Por: Francisco Gutiérrez Sanín

Estados y desarrollo

TRES CONOCIDOS INVESTIGADORES, entre ellos un premio Nobel, publicaron hace poco un libro sobre el estado, la violencia y el desarrollo (North, Wallis y Weingast, 2009: Violence and Social Order, Cambridge University Press).

Es desaforadamente ambicioso (promete la construcción de “un marco conceptual para interpretar la historia humana registrada”). También incurre en numerosas inconsistencias e inferencias mecánicas y queda muy lejos de probar todas sus proposiciones básicas. Pese a ello, es también fantásticamente interesante y está lleno de atisbos estupendos.

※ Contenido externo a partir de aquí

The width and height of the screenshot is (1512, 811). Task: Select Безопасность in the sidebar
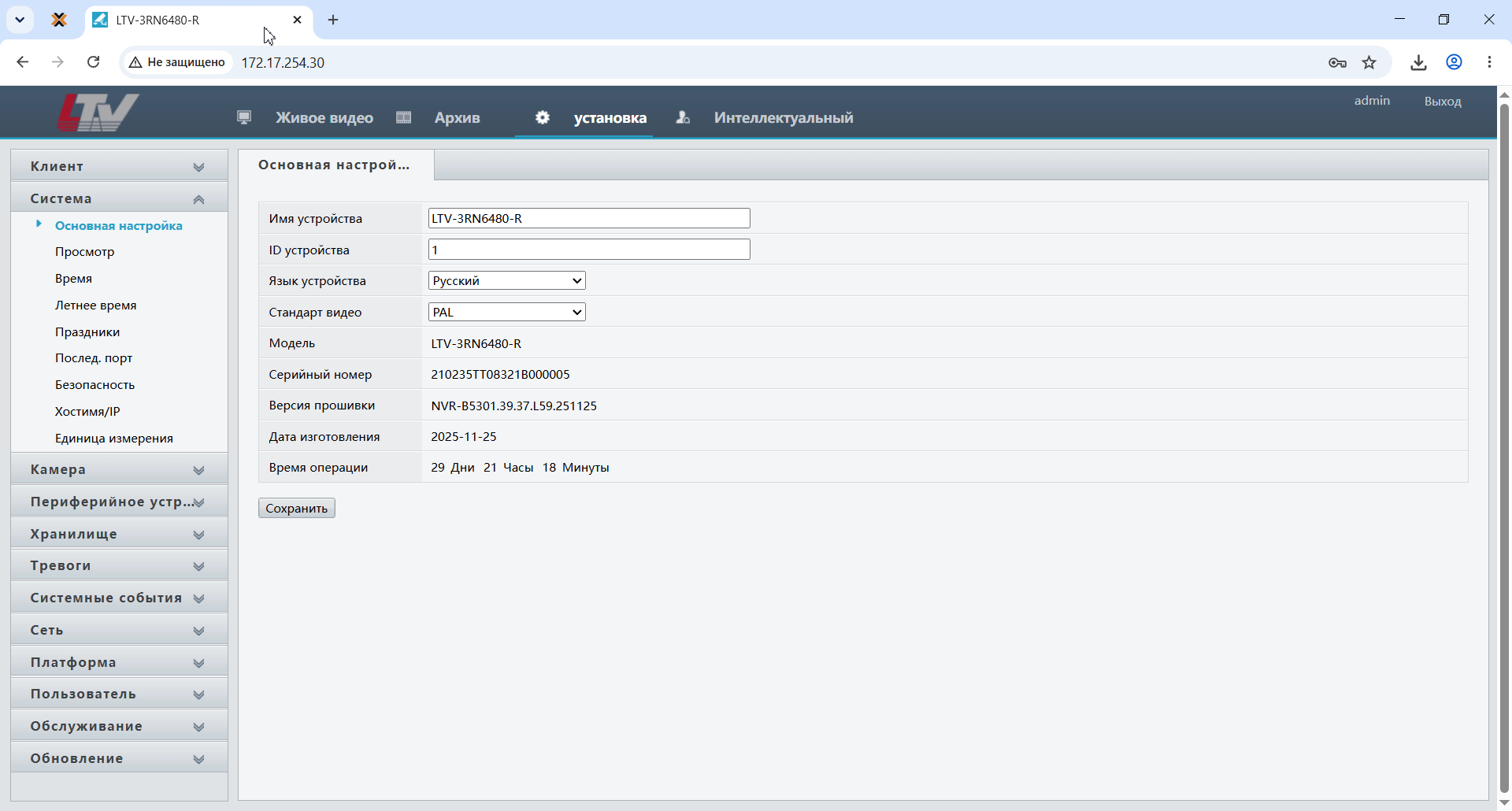(94, 384)
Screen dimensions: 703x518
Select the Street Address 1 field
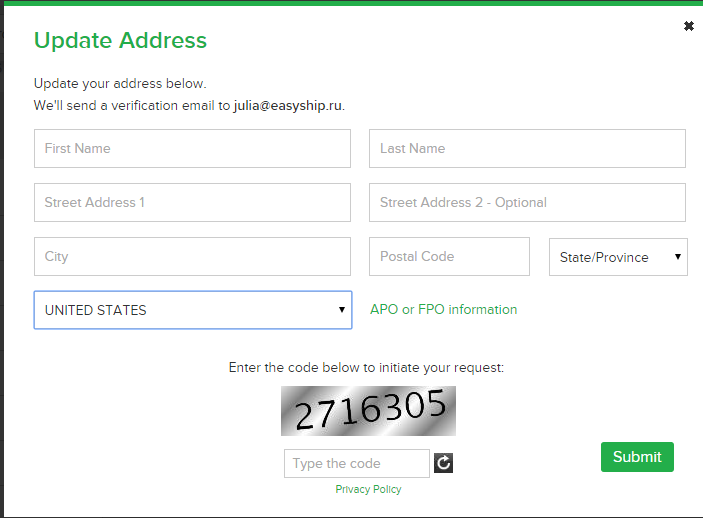click(192, 202)
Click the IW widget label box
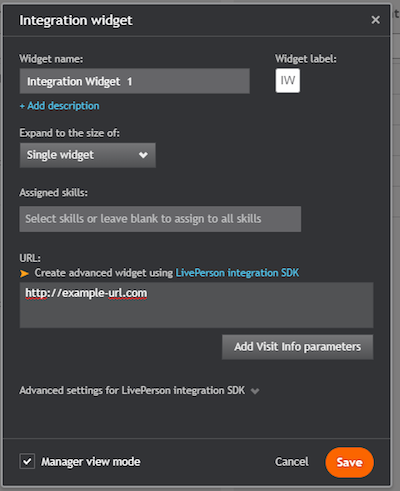Viewport: 400px width, 491px height. point(288,81)
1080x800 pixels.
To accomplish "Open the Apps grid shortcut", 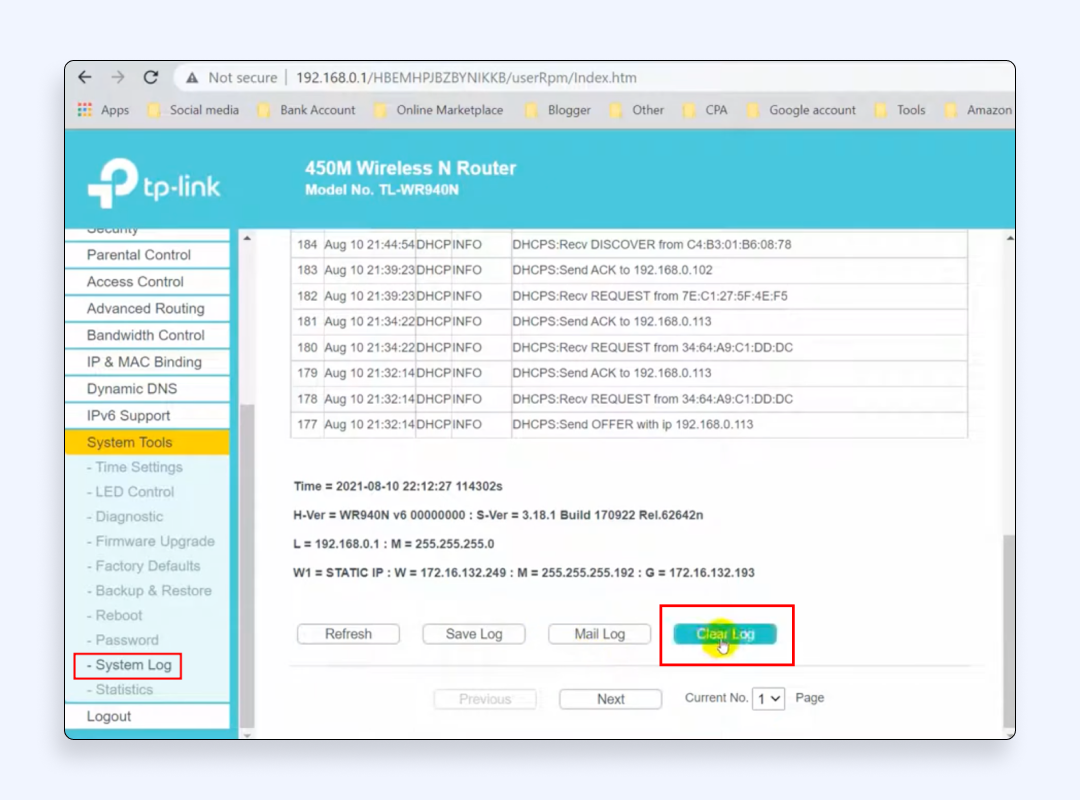I will tap(103, 110).
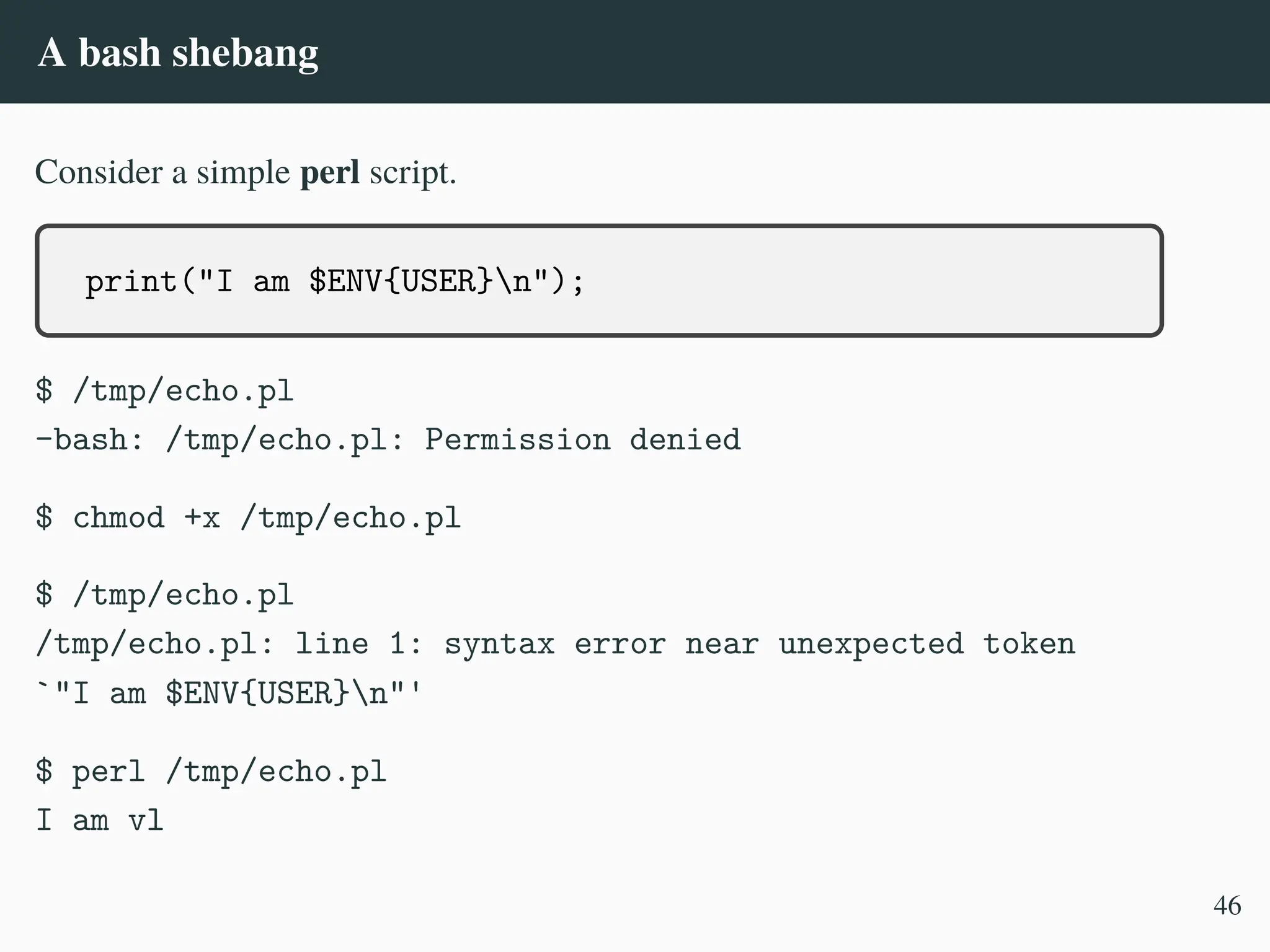Click the word "print" in the code box
Image resolution: width=1270 pixels, height=952 pixels.
(131, 282)
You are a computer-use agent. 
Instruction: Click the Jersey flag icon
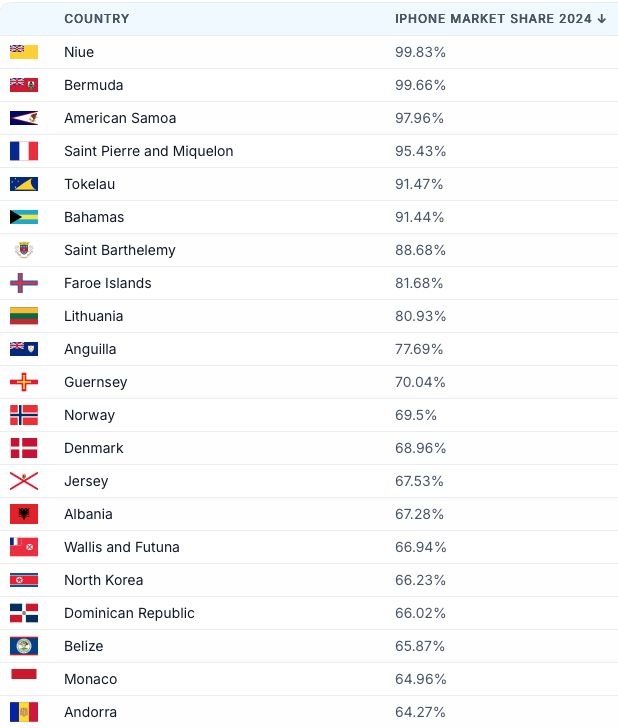(24, 481)
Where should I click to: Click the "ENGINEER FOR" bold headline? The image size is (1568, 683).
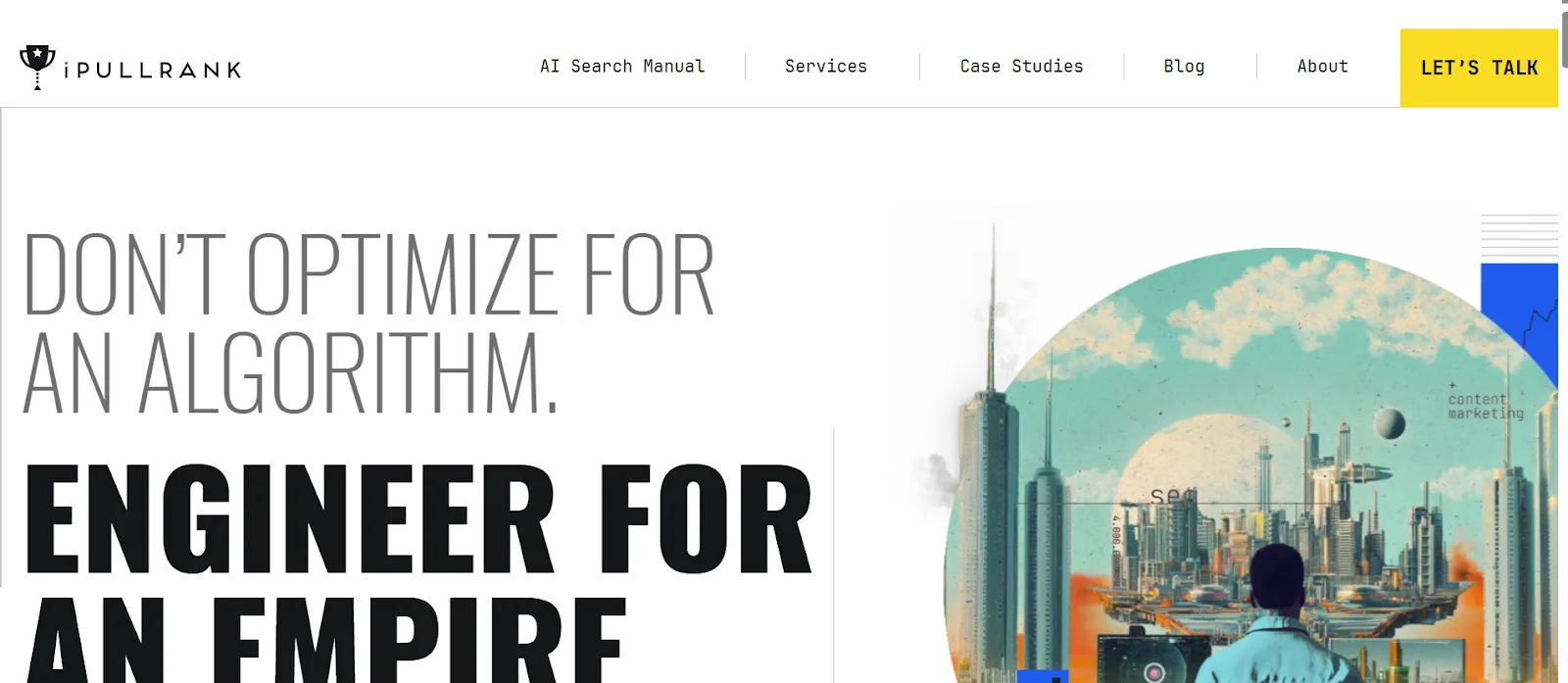point(418,519)
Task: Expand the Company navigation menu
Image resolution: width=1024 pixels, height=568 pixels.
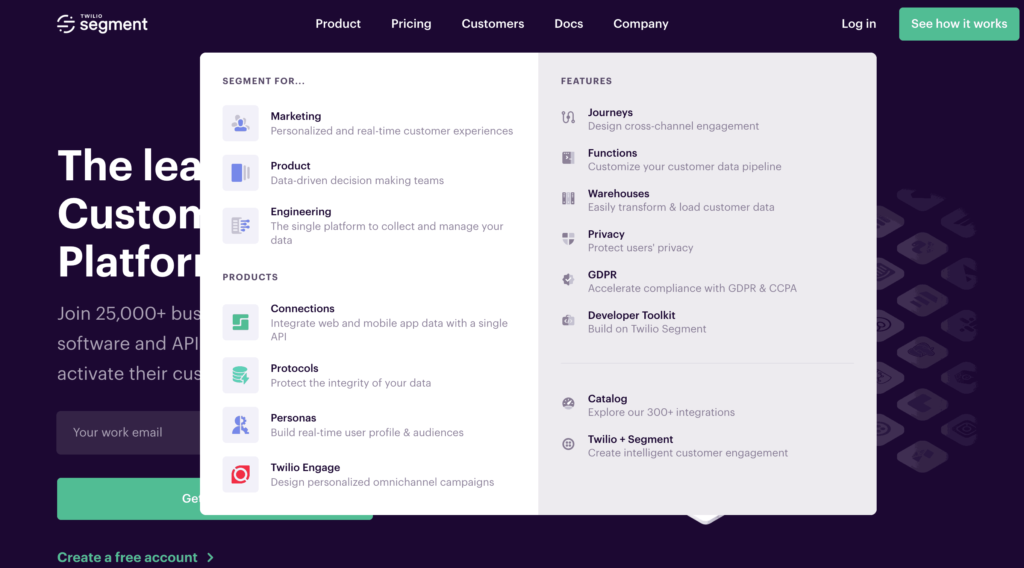Action: pyautogui.click(x=640, y=24)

Una de las áreas en donde más sólido y poderoso se muestra es en la identificación de los rasgos que separan a los estados desarrollados de los demás. Para los autores, hay dos clases de estados: los “naturales” (divididos a su vez en frágiles, básicos y maduros) y los “órdenes de acceso abierto”. ¿Qué diferencia hay entre una y otra categoría? Básicamente, sucesivos procesos de incorporación que generan un ethos de igualdad, entrada sin restricción de todos los agentes a diversos dominios de la actividad humana (política, educación), potenciamiento de la capacidad de construir organizaciones “perpetuas” en esos dominios y regulación de todas las interacciones públicas o de mercado por reglas de juego impersonales. El texto muestra con gran claridad cómo y por qué estas dimensiones se refuerzan mutuamente. Por ejemplo, la igualdad es imposible sin reglas impersonales. Es típico de los estados naturales —sobre todo de los frágiles— construir alrededor sólo de individuos y limitar la capacidad de organización de sectores específicos de la sociedad. El libro también hace una excelente tarea demostrando cómo a veces los líderes personalistas están atrapados por su propio poder. Quisieran, valga por caso, proveer beneficios con base en reglas universalistas para evitar que se generen rentas ineficientes. Pero no pueden, porque su promesa de autorrestricción y de no torcer las reglas no es creíble. No son lo suficientemente débiles como para poder gobernar bien.

 ¿Cómo explicar entonces los milagros económicos alcanzados por algunos regímenes cerrados? (Corea del Sur, Taiwán). North, Wallis y Weingast establecen que la transición de estado natural a orden abierto no es lineal y que no está garantizada. En casos como el de Corea del Sur, oleadas iniciales de incorporación (por ejemplo a través de su drástica reforma agraria) permitieron a diversos agentes establecer “cabezas de puente” organizacionales en áreas críticas, obligando a los de arriba a competir y a inventar nuevas formas de conquistar la legitimidad. Esto disparó círculos virtuosos que mostraron a las élites políticas que la introducción de reglas impersonales también era beneficiosa para ellas. En toda la argumentación, el concepto de “destrucción creativa” de Schumpeter juega un papel clave. Sólo quienes tienen que competir innovan y mejoran su desempeño. Gobernantes capaces de desmantelar las esferas de interacción impersonal pueden así bloquear las presiones desde abajo, pero precisamente por ello no se exponen al vital proceso de aprendizaje involucrado en la competencia. Se condenan a sí mismos a la ineficiencia, y a sus sociedades al subdesarrollo.